Work to complete
Retype the passage below word for word, between "I also did extremely" and "Irish I was.", inclusive.

Passage
======

Jane Mayer, the New Yorker writer, thanks my daughter for her work on her new book, The Dark Side.
"I am also deeply indebted to Katherine *******, a meticulous lawyer and scholar, whose sharp eye and encyclopedic knowledge of the legal practices of the Bush Administration's war on terror improved the manuscript immeasurably."
July 28, 2008
Confessions of Misogyny
Spending a year in a Catholic girls college in Rochester was the most alienating experience of my life. I was sarcastic, and no one seemed to realize I didn't necessarily mean it. One night my friends and I stayed up all night, discussing politics, sex, religion, life, death, etc. The rumor rapidly spread that we were gossiping about everyone on the floor. Learning from the college dean that "there was something in the nature of a woman that unsuits her for intellectual debate with men" elicited my jail beak to being the only girl in the political science classes at Fordham.
Working in the female-dominated fields of public librarianship and social work was a disaster for me. I never can accept that is the way it is and you can't do anything about it. I am a trouble maker pure and simple. When I am upset, I defend myself by getting more ascerbic and intellectual. I perceive that men enjoy gutsy women who giggle and smile and tease and insult and debate with them lots more than women do. I have always gone to male shrinks.
My most successful social work job was working with a great group of seriously mentally ill guys who were absolutely trapped in the system. Some had been in jail; most had substance abuse problems. I never was so appreciated by a group of people in my whole life. They were so wonderful to hang out with. I excel at eliciting the sanity in crazy people and the craziness in apparently sane people. There are lots of the latter in social work and public librarianship.
I also did extremely well with male gay clients. One told me I must have been a gay male in a previous lifetime I understand him so well. I Another paid me the greatest compliment I got as a shrink: he said I was his only experience of unconditional love. We had a strange therapeutic relationship. Until I treated him, an Irishmen from an utterly abusive family, I never realized how Irish I was.

======

Supplied data
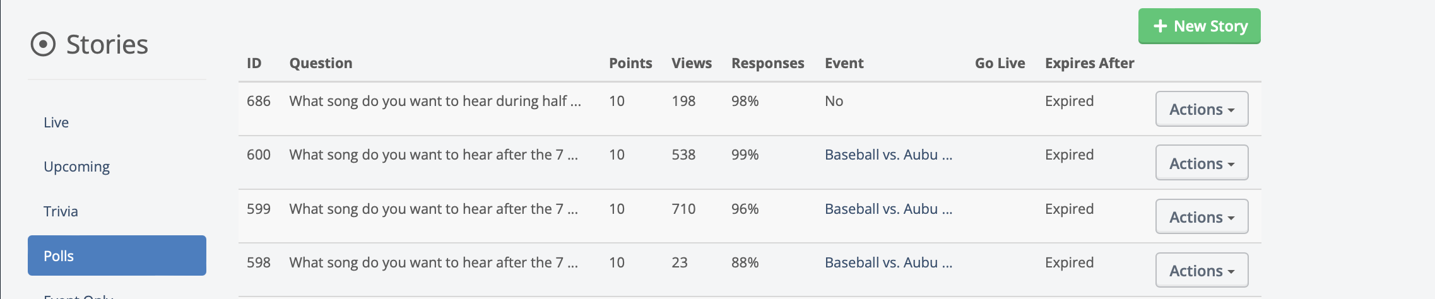Switch to the Live stories section
This screenshot has width=1435, height=299.
pos(56,122)
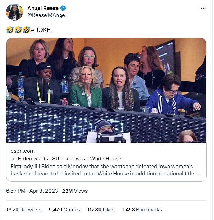The height and width of the screenshot is (220, 214).
Task: Click the blue verified badge icon
Action: click(63, 9)
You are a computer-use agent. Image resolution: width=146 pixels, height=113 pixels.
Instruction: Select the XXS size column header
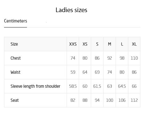pos(73,44)
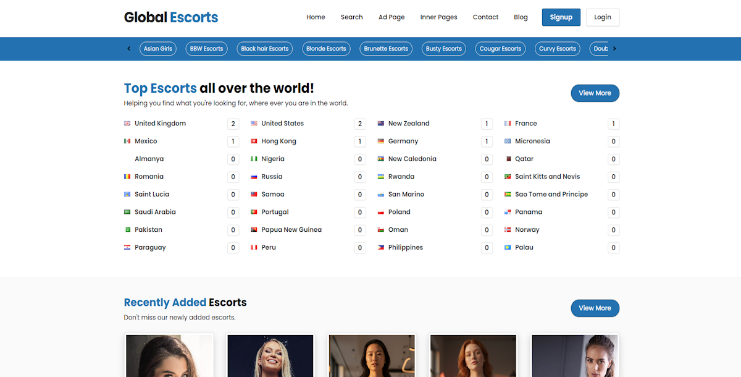Click View More beside Top Escorts

pos(595,93)
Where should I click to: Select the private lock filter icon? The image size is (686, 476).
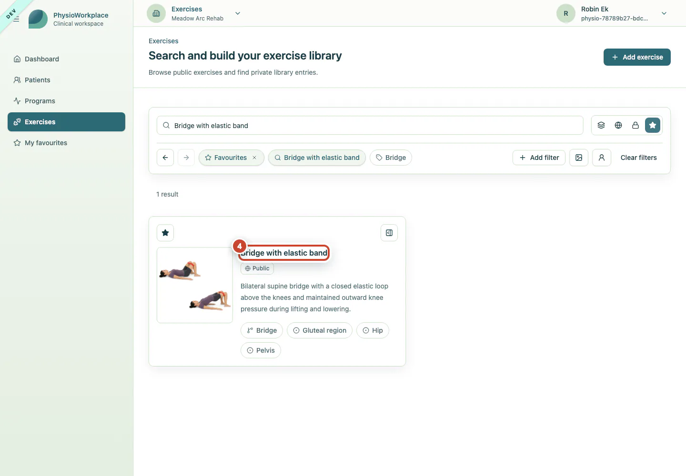(x=636, y=125)
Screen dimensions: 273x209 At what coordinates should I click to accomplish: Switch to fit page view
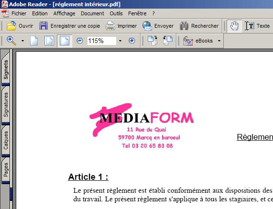49,41
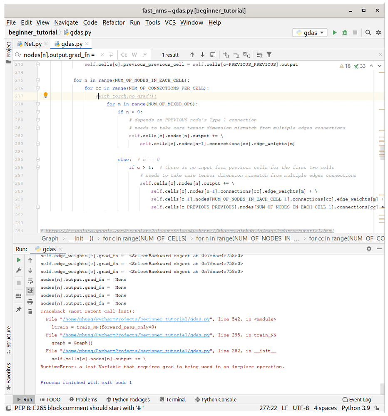Rerun the program from the Run panel
Viewport: 388px width, 416px height.
pos(18,260)
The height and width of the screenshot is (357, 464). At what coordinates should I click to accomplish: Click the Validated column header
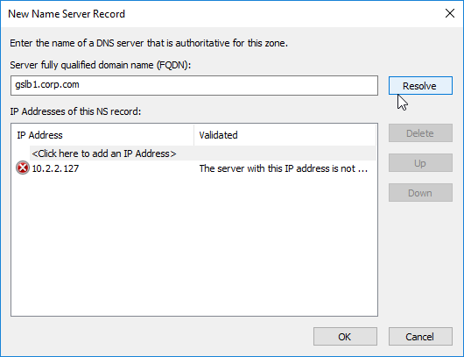click(285, 135)
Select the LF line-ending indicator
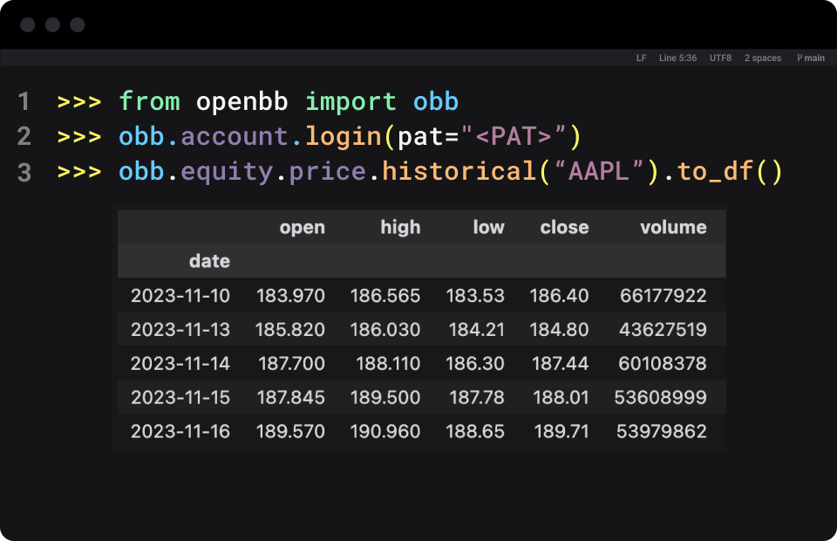 coord(640,58)
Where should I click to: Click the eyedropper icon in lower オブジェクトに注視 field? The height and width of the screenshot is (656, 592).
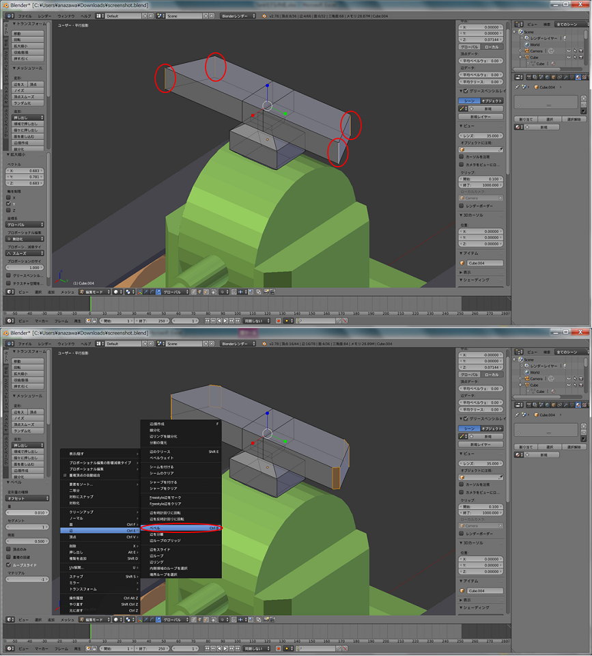point(501,478)
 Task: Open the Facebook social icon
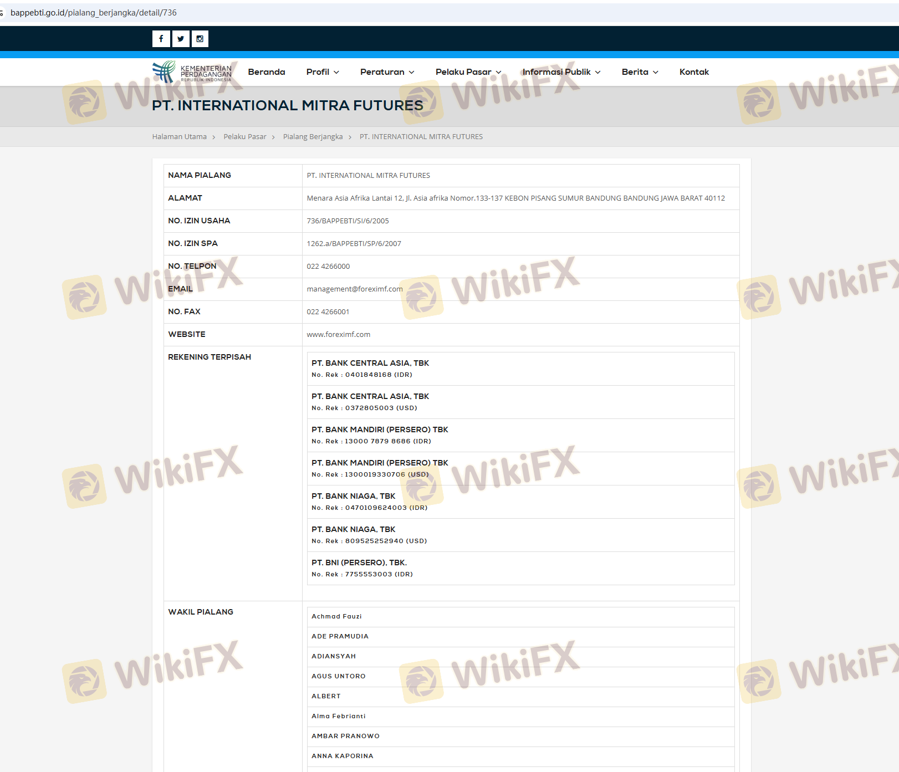click(161, 39)
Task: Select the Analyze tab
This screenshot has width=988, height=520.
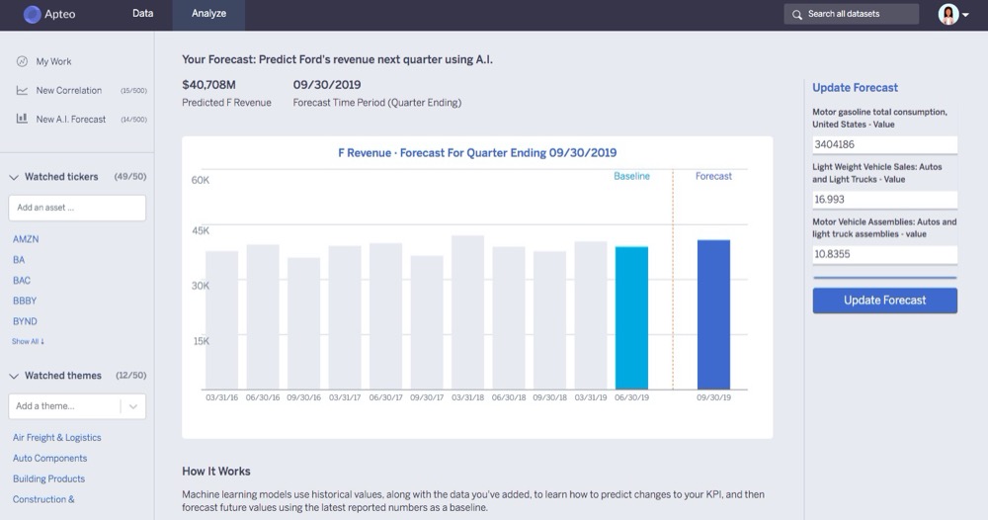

======

Solution below
I also did extremely well with male gay clients. One told me I must have been a gay male in a previous lifetime I understand him so well. I Another paid me the greatest compliment I got as a shrink: he said I was his only experience of unconditional love. We had a strange therapeutic relationship. Until I treated him, an Irishmen from an utterly abusive family, I never realized how Irish I was.